Gaya Wisniewski est Belge. Elle a fait des études d’illustratrice à l’Institut Saint-Luc de Bruxelles pour devenir professeure de dessin. Pendant longtemps, elle a participé à de nombreux ateliers au Wolf, maison de la littérature jeunesse en Belgique. Après douze ans comme professeure de dessin, elle s’est lancée dans la réalisation d’une livre pour enfants, après un stage auprès de Joanna Concejo. C’est ainsi que sont nés Mon Bison en 2018, chez MeMo, puis Chnourka en 2019, toujours chez MeMo, Papa, écoute-moi ! en juin 2020 et Ours à New-York en novembre 2020, les deux encore et toujours chez MeMo. En parallèle, elle a illustré deux petits romans de Caroline Solé pour l’École des Loisirs : Akita et les grizzlis en 2019 et Thao et le hamö secret en 2020. Depuis 2016, Gaya Wisniewski vit dans le Gers où elle se consacre quasi exclusivement à l’illustration.

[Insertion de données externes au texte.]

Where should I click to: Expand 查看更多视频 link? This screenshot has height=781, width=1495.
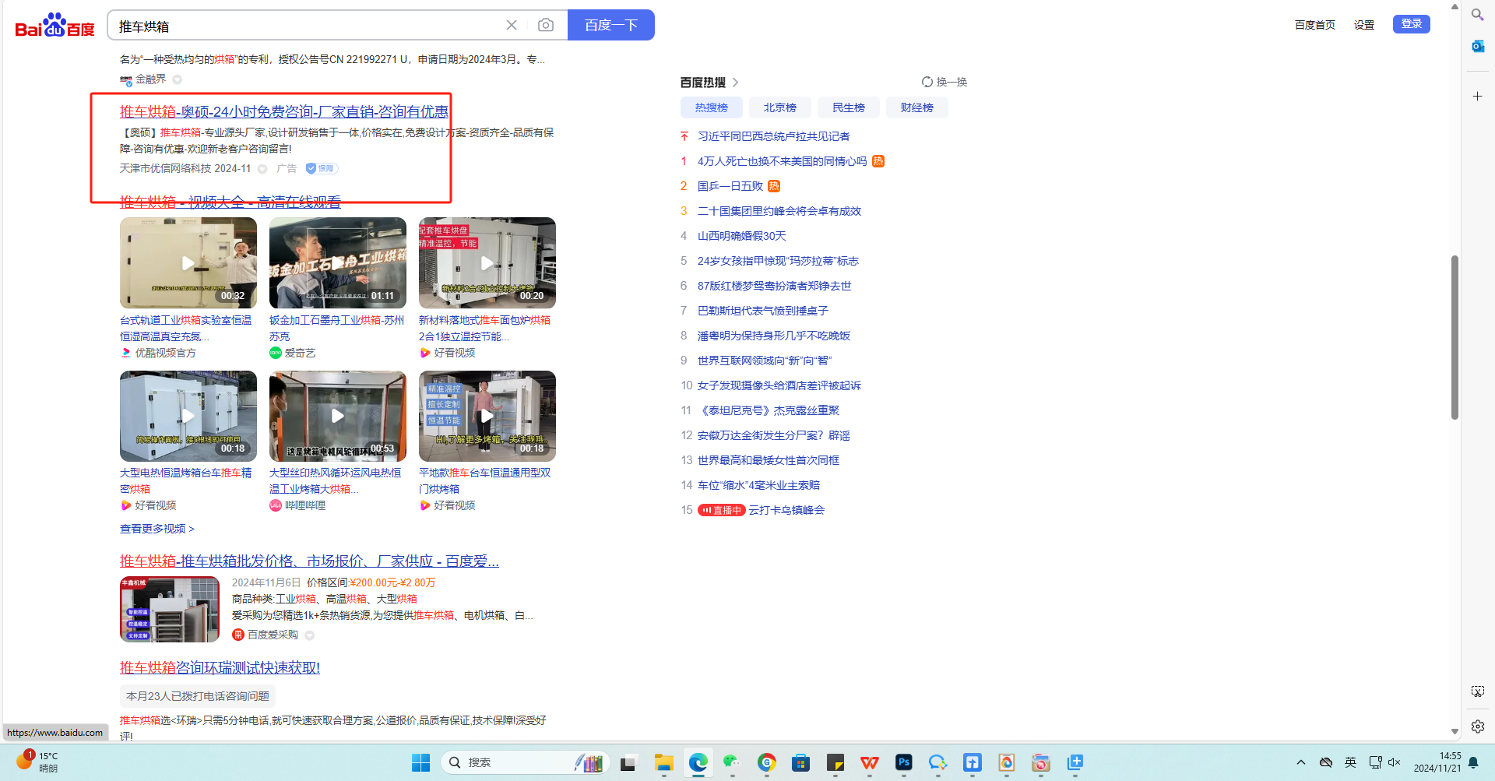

Ours à New-York est un grand album entièrement réalisé au fusain et à l’encre de Chine. Cette technique diffère totalement de celle utilisée par l’illustratrice dans ses précédents ouvrages. Le choix de la technique, on le verra, peut s’interpréter de deux manières : il participe de la noirceur des propos tenus dans cette histoire, il permet également de camoufler des formes et notamment celles de cet ours gigantesque qui est le héros de cet album. Le propos central de cet ouvrage se trouve inscrit sur les deux premières pages. Il tient en deux lignes flottant au-dessus des gratte-ciels de Manhattan : « Il existe des villes où l’on a l’impression de flotter. Il s’y trouve des gens qui s’y sentent transparents… ».

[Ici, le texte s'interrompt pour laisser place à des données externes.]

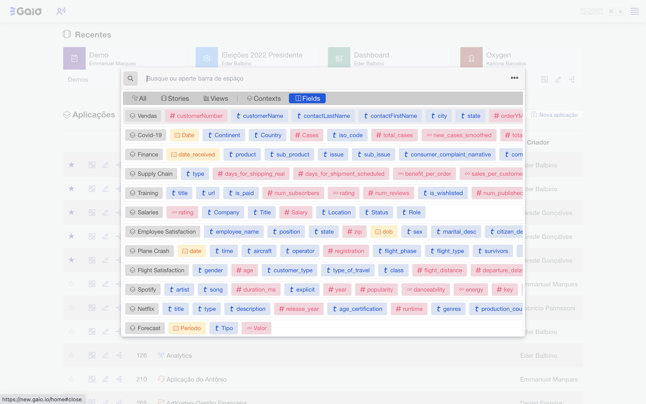
Task: Select the customerNumber field chip
Action: coord(196,116)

Aleksander mène une vie bien monotone : chaque jour les mêmes rues, chaque jour le même travail qui l’ennuie. Un soir, en rentrant chez lui, un immense ours lui bloque le passage et l’interroge sur ses rêves d’enfant. Mais quand on porte un costume et qu’on est sérieux, on n’a pas le temps pour ces choses-là… Dans les premières pages de l’album, Aleksander est difficile à distinguer des autres anonymes qui déambulent dans les rues de New-York. Lorsqu’Ours apparaît, il ne semble apparaître qu’aux yeux d’Alksander. Sa masse de poils parvient à être dissimulée derrière les grands immeubles, les réverbères et les panneaux signalétiques ou publicitaires. Ours apparaît à l’esprit d’Aleksander comme une évidence à laquelle il ne veut se résoudre. Et comme on a souvent besoin d’un plus petit que soi, Ours va faire appel aux souvenirs d’enfance d’Alksander en demandant à sa peluche Foxi de venir l’asticoter.

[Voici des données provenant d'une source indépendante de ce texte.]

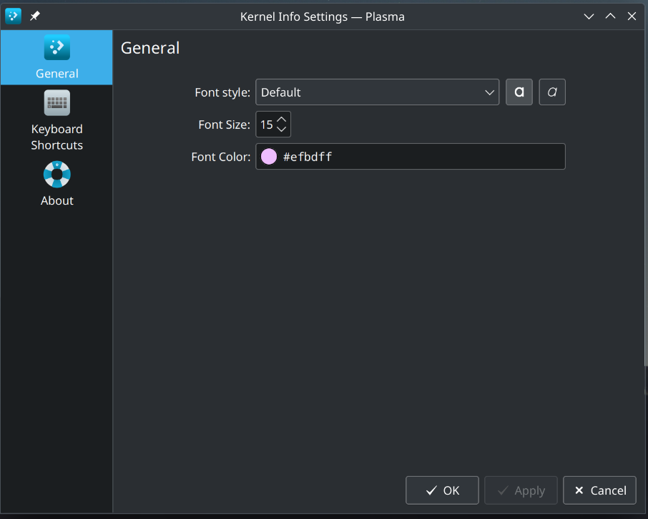The image size is (648, 519).
Task: Open the Font style Default dropdown
Action: pos(378,92)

Pour la première fois, Aleksander est représenté seul et distinctement dans un café en pleine conversation imaginaire avec Foxi. La pièce est vide et sombre, à l’extérieur, derrière les vitres, on devine le « tourbillon de la vie ». Foxi essaie de convaincre son enfant devenu grand qu’il est encore temps de remonter à la surface en saisissant un moment de faiblesse du tourbillon. Aux pages suivantes, Aleksander est représenté à l’écart de la foule qui s’agite à Grand Central. Petit à petit, il prend conscience, du recul et de la hauteur. Et puis Aleksander prend de l’ampleur dans l’histoire et les illustrations : il reprend contact avec sa mère, retrouve ses souvenirs, prend le temps de se retrouver.
Les deux dernières planches, à visée philosophique, renvoient à une réflexion sur la vie, entre montagnes russes et train fantôme. On peut se perdre dans la ville comme dans sa vie. On put y retrouver son chemin si l’on sait regarder, s’arrêter et saisir les « tout petits riens qui nous font devenir ce que l’on voulait être ». Cet album de Gaya Wisniewski est une pépite, un régal pour les yeux et l’esprit. D’une grande fraîcheur, il est un support à méditer, une parenthèse qui ouvre le dialogue entre parents et enfants, dans un monde où l’attention de chacun est chaque jour de plus happée par les images et écrans.